An example of a question can be found below with the event properties location and time.

"1-89170": {

        "event_type": "injuring",

        "participant": {

            "full_name": "Akia Thomas"

      },

        "subtask": 1,

        "time": {

            "month": "01/2017"

        },

        "verbose_question": "Which ['injuring'] event happened in 01/2017 (month) that involve the name Akia Thomas (full_name) ?"

    }

Some observations about the file format:

  • The keys of this JSON file are question IDs ("1-5109" in this example)
  • each question contains one event type ("event_type")
  • each question contains exactly two of the three event properties ("participant", "time", "location").
  • each question contains a "subtask" field, which is always 1 for S1
  • each question contains a field "verbose_question", which is the summary of the question in free text, for human readers.

CoNLL

All input documents in a tokenized format can be found in a file called docs.conll.

This file serves as the input for each question, i.e. it contains the documents that are provided to determine what the answer is to each question.
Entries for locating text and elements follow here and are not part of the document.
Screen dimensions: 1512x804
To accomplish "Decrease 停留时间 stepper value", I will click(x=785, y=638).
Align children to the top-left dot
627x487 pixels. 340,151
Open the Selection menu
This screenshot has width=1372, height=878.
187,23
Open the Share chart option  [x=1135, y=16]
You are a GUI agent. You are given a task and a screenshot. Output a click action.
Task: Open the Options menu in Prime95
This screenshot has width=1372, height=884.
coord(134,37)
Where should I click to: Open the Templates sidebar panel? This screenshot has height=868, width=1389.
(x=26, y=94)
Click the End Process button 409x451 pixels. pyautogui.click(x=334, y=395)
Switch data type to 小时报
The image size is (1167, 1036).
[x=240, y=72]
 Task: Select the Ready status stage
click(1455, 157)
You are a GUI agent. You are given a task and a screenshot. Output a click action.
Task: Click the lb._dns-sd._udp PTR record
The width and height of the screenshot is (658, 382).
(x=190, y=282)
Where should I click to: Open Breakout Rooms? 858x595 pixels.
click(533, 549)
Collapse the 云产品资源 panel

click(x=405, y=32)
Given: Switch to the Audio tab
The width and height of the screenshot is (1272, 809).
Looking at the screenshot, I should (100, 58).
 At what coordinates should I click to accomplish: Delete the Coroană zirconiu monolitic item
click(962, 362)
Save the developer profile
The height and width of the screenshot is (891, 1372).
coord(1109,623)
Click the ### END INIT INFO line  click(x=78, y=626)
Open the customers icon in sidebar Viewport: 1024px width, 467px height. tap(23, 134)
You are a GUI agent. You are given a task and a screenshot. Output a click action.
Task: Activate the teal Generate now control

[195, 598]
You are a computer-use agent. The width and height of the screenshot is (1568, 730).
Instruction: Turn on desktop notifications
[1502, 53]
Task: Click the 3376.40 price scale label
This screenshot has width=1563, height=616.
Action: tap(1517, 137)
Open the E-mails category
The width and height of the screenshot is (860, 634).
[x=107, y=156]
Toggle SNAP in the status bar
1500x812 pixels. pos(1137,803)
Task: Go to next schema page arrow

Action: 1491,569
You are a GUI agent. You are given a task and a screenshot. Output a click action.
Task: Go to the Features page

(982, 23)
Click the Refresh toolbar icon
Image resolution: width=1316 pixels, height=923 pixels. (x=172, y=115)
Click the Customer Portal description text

Hence, all questions have the same input documents. We will use an example to explain the format:

#begin document (1a45d73a21522536c411807219ed553e);
1a45d73a21522536c411807219ed553e.DCT 2017-01-24 DCT -
1a45d73a21522536c411807219ed553e.t1.0 Hillsborough TITLE -
1a45d73a21522536c411807219ed553e.t1.1 deputies TITLE -
....
1a45d73a21522536c411807219ed553e.b2.7 a BODY -
1a45d73a21522536c411807219ed553e.b2.8 child BODY -
1a45d73a21522536c411807219ed553e.b2.9 was BODY -
1a45d73a21522536c411807219ed553e.b2.10 shot BODY -
1a45d73a21522536c411807219ed553e.b2.11 once BODY -
....
1a45d73a21522536c411807219ed553e.b18.29 cocaine BODY -
1a45d73a21522536c411807219ed553e.b18.30 . BODY -
#end document
#begin document (441b8a536eeb16a6d4f94cf018f6bc10);
441b8a536eeb16a6d4f94cf018f6bc10.DCT 2017-03-07 DCT -
441b8a536eeb16a6d4f94cf018f6bc10.t1.0 Hope TITLE -
441b8a536eeb16a6d4f94cf018f6bc10.t1.1 , TITLE -
441b8a536eeb16a6d4f94cf018f6bc10.t1.2 AR TITLE -

Some observations about the file format:

  • every document starts with a line starting with #begin document (DOC_ID);
  • the line after that always provides the document creation time.
  • each line consists of four columns: token identifiertoken, discourse type (DCT or TITLE or BODY), and coreference chain identifier (default value is a dash '-')
  • every document ends with a line #end document

Answer format

Systems can provide one or both out of the following two output formats: a JSON file with answers, and a single CONLL file with mention-level event coreference for all documents. Again, we will use examples to explain the formats.

JSON

Example of a JSON file:

"1-89170": {

        "answer_docs": 

              [

                "1a45d73a21522536c411807219ed553e",

                "f016114ddb55b3f5c16fea2f8d1f2ec7"

            ],

        "numerical_answer": 1

    }, .....

 

Observations about the JSON format:

  • the answer file is a JSON file, in which each question is an entry in the JSON.
  • For each question, there is a single key to be provided for this task, called answer_docs (which are the supporting documents for the single incident that answers the question? In the example, the two document identifiers provide information about the single answer incident).

CoNLL

Example of a CONLL file annotated for event coreference:

#begin document (1a45d73a21522536c411807219ed553e);
1a45d73a21522536c411807219ed553e.DCT 2017-01-24 DCT -
1a45d73a21522536c411807219ed553e.t1.0 Hillsborough TITLE -
1a45d73a21522536c411807219ed553e.t1.1 deputies TITLE -
....
1a45d73a21522536c411807219ed553e.b2.7 a BODY -
1a45d73a21522536c411807219ed553e.b2.8 child BODY -
1a45d73a21522536c411807219ed553e.b2.9 was BODY -
1a45d73a21522536c411807219ed553e.b2.10 shot BODY (29997591319998578759991049991)
1a45d73a21522536c411807219ed553e.b2.11 once BODY -
....
1a45d73a21522536c411807219ed553e.b18.29 cocaine BODY -
1a45d73a21522536c411807219ed553e.b18.30 . BODY -
#end document
#begin document (441b8a536eeb16a6d4f94cf018f6bc10);
441b8a536eeb16a6d4f94cf018f6bc10.DCT 2017-03-07 DCT -
441b8a536eeb16a6d4f94cf018f6bc10.t1.0 Hope TITLE -
441b8a536eeb16a6d4f94cf018f6bc10.t1.1 , TITLE -
441b8a536eeb16a6d4f94cf018f6bc10.t1.2 AR TITLE -

Subtask 2: Find all events (if any) that answer the question

Subtask 2 consists of event-based questions with any amount of (zero to N) answer incidents. The goal of subtask 2 is then: 1) to determine the number of answer incidents, 2) to find the documents which provide evidence for the answer. To make the task more realistic, we also include questions with zero as an answer. 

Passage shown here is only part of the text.